2. Upstate New York winters can be brutal.
Over 60% of New York has an average snowfall that exceeds 70 inches.
The heaviest snowfall, which averages 100 to 120 inches, happens in several counties Onondaga, Ostego, Herkimer, Ulster, Sullivan, and Delaware.
The heaviest lake-effect snow happens around the greater Buffalo area.
3. Write down emergency contact information, so you have it without much stress and effort.
When traveling, it is always important to be prepared for emergencies.
Keep several copies of emergency contact numbers in case you lose your wallet.
4. Consider travel insurance as it offers peace of mind and allows for relaxation.
While most people think of insurance after the fact, if you really are concerned about yourself and your belongings while traveling in New York, consider obtaining travel insurance.
Travel insurance options vary but include reimbursement for cancellations, illnesses, or loss of expensive gear, like cameras or computers.
5. Send your itinerary to a few friends or family members so someone has an idea of where you will be on a given day.
When your schedule is planned and set, be sure you share the details of your New York trip with a few friends or family members.
Before you leave, confirm that the itinerary you forwarded has been received and didn’t get thrown away by mistake or land in the recipient’s ‘spam folder.’

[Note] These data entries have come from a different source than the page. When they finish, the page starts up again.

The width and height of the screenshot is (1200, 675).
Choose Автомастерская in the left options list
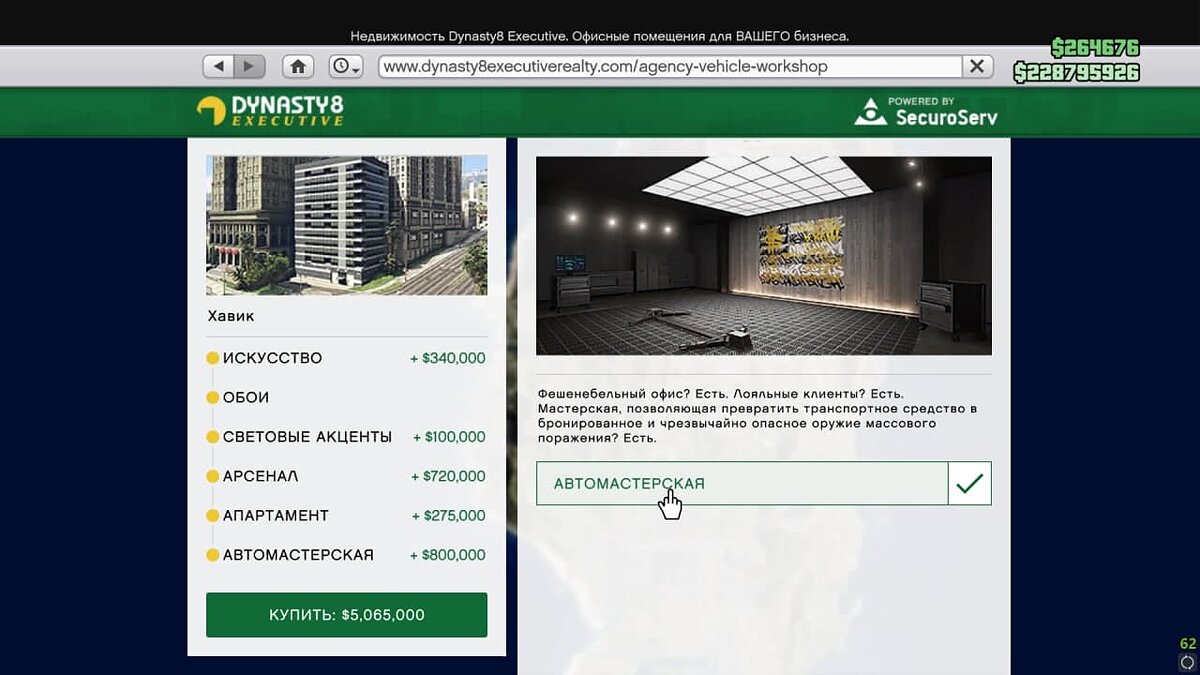298,555
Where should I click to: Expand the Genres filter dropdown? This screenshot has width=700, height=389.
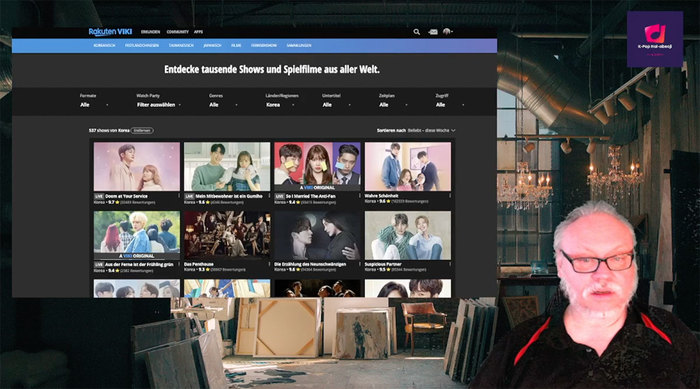223,105
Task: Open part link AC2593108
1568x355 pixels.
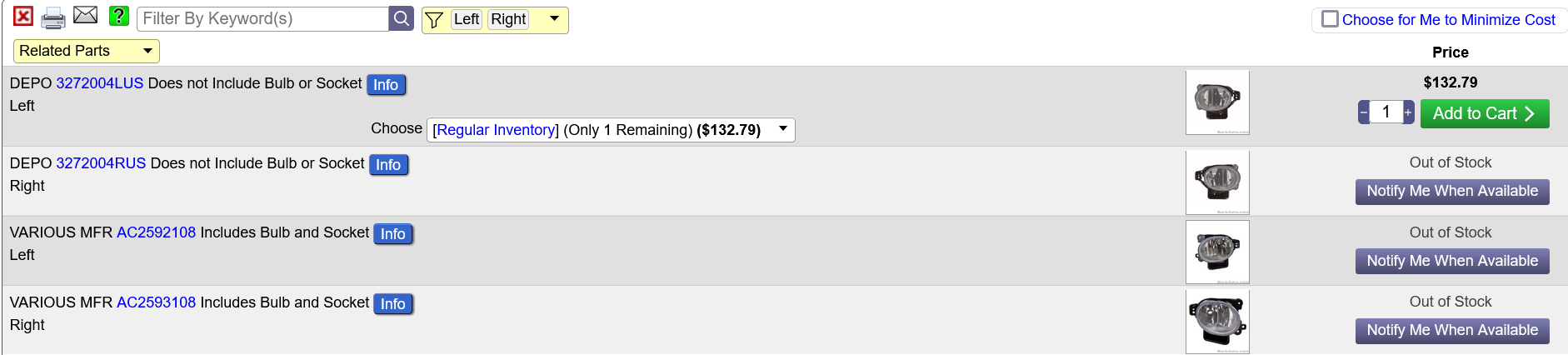Action: click(x=157, y=302)
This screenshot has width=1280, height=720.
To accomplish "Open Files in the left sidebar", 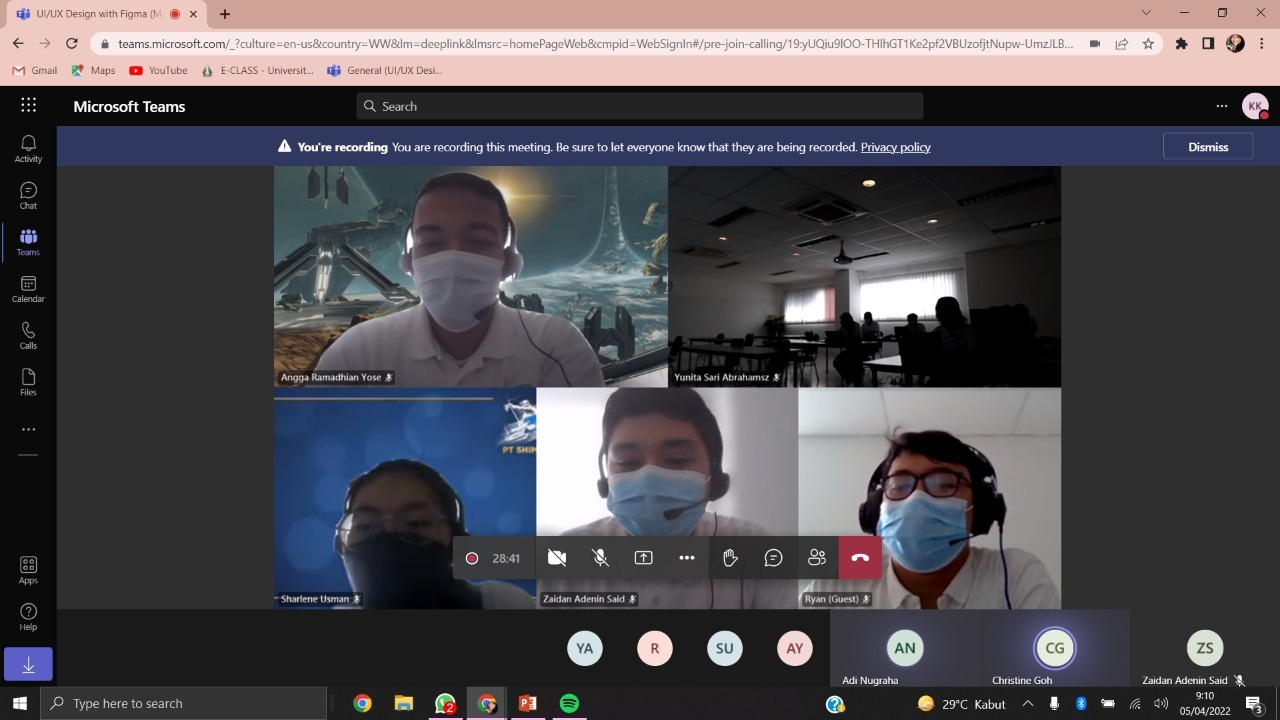I will [x=28, y=382].
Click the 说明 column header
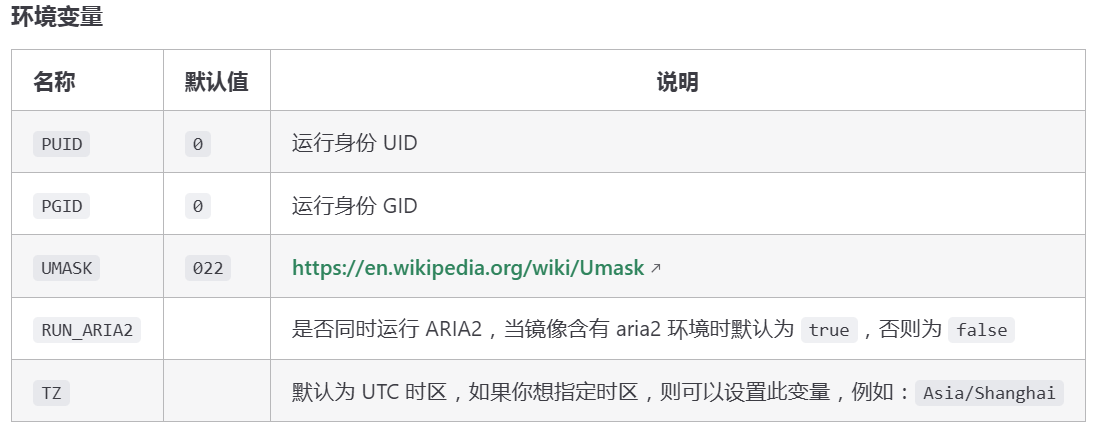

Depending on the length of your New York vacation, it may be worth the effort to check in with them every so often so they know you are okay.
New York City Safety Overview
READ THE FULL REPORT: New York City Safety ReviewSafety Index:
- OVERALL RISK: MEDIUM
- TRANSPORT & TAXIS RISK: LOW
- PICKPOCKETS RISK: HIGH
- NATURAL DISASTERS RISK: LOW
- MUGGING RISK: MEDIUM
- TERRORISM RISK: MEDIUM
- SCAMS RISK: MEDIUM
- WOMEN TRAVELERS RISK: LOW
Frequently Asked Questions
When traveling to the greater New York City area, how many airports are located near the city?

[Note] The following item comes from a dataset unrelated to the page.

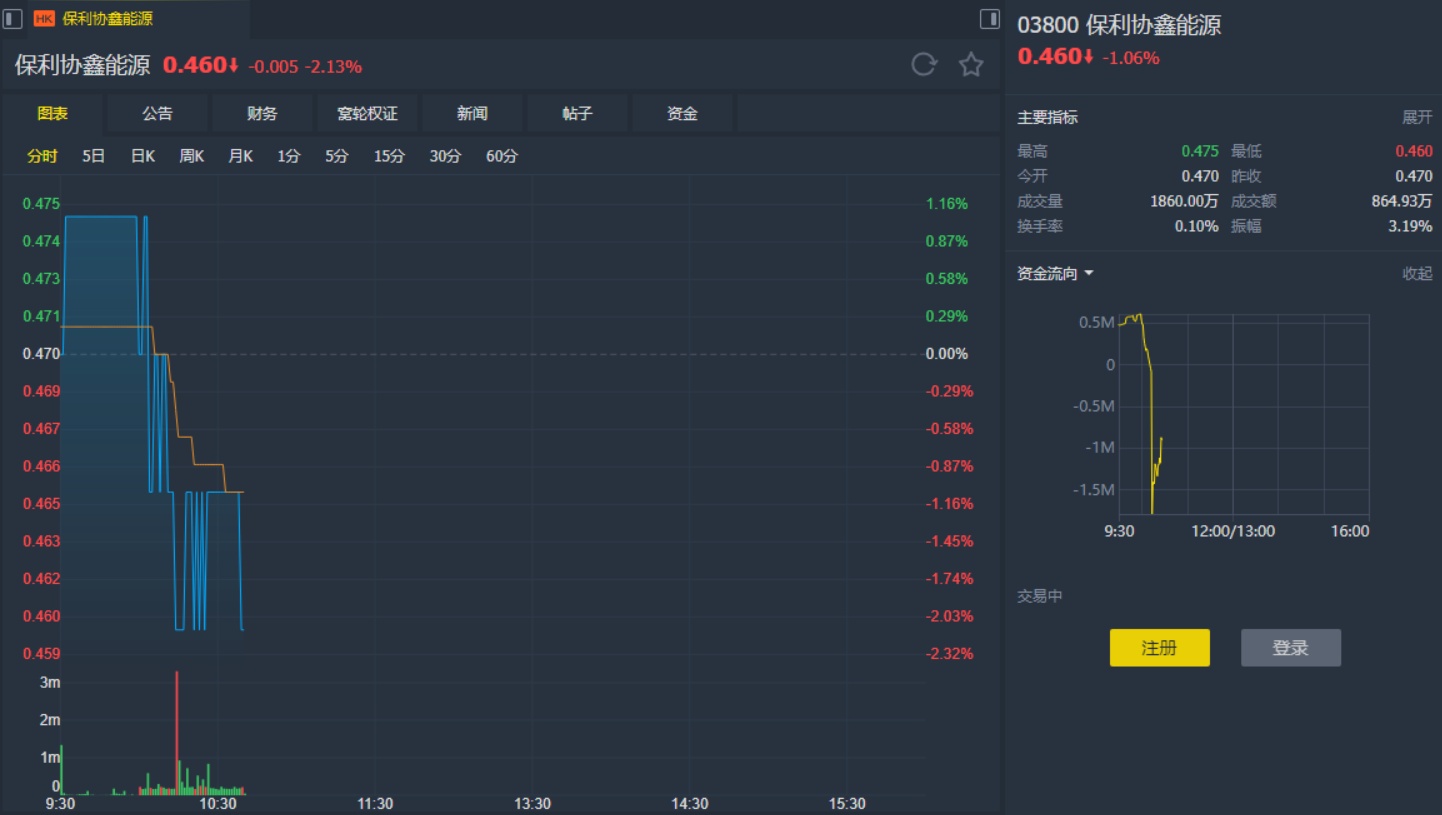The width and height of the screenshot is (1442, 815).
Task: Toggle the left sidebar panel icon
Action: point(13,18)
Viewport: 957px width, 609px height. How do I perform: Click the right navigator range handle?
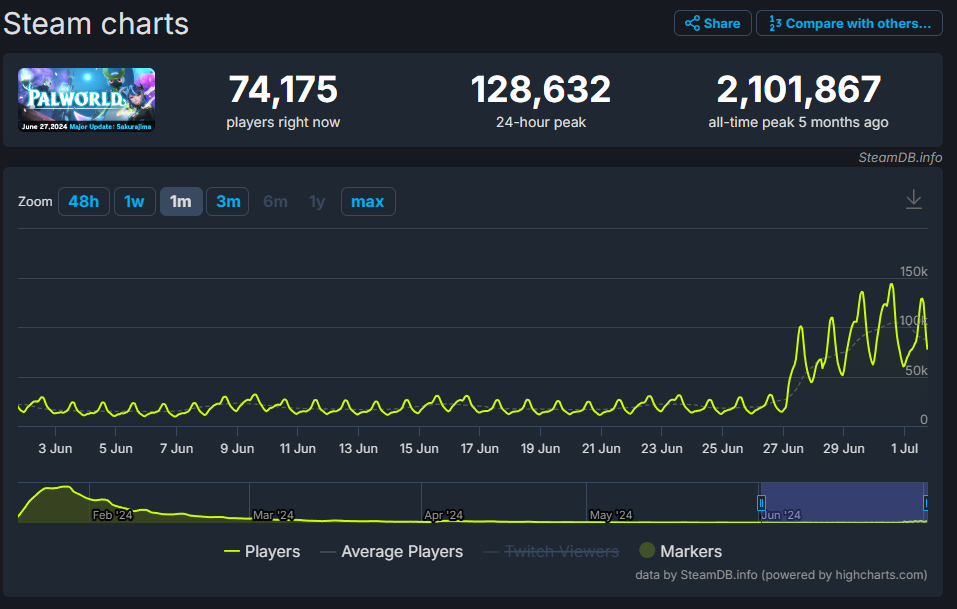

There are three major airports that service the greater metro New York City area.
These include JFK in south Queens, LaGuardia in northern Queens, and Newark Airport – across the Hudson River in nearby New Jersey.
What is considered the most dangerous part of New York City's five boroughs?

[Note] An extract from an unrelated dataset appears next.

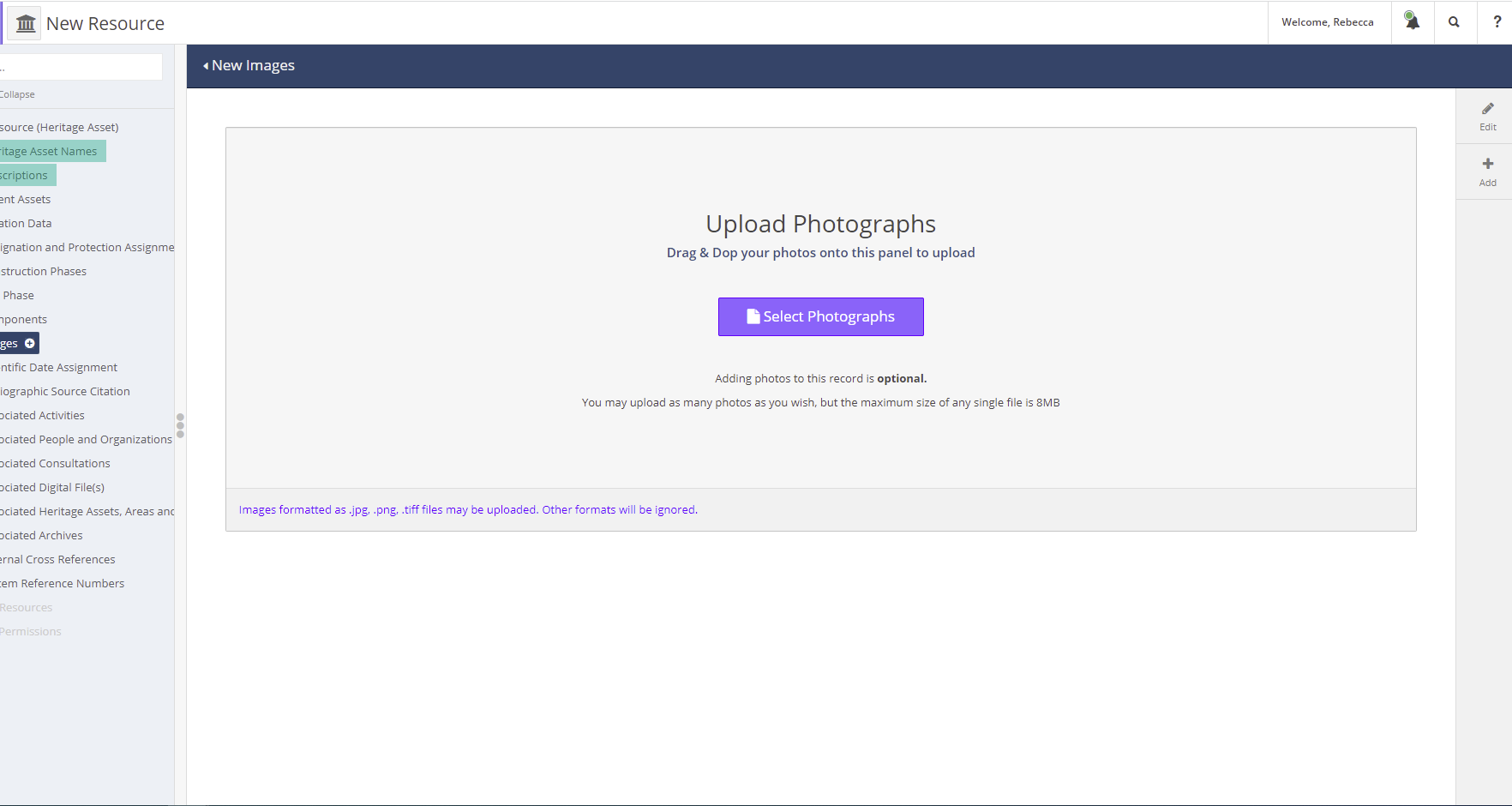Click the plus icon on the Images node
This screenshot has height=806, width=1512.
click(31, 343)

The most dangerous neighborhood in all of New York City is Hunts Point, located in the South Bronx – just north of the island of Manhattan.
Hunts Point has been facing large crime and drug problems for many years.
How far a distance is New York City from Buffalo, New York?
The Empire State is often larger than one thinks.
From New York City on the state’s eastern parts that meet the Atlantic Ocean to Buffalo – clear across the state is a total distance of 292 miles as the crow flies.
The driving distance from New York City to Buffalo is nearly 400 miles.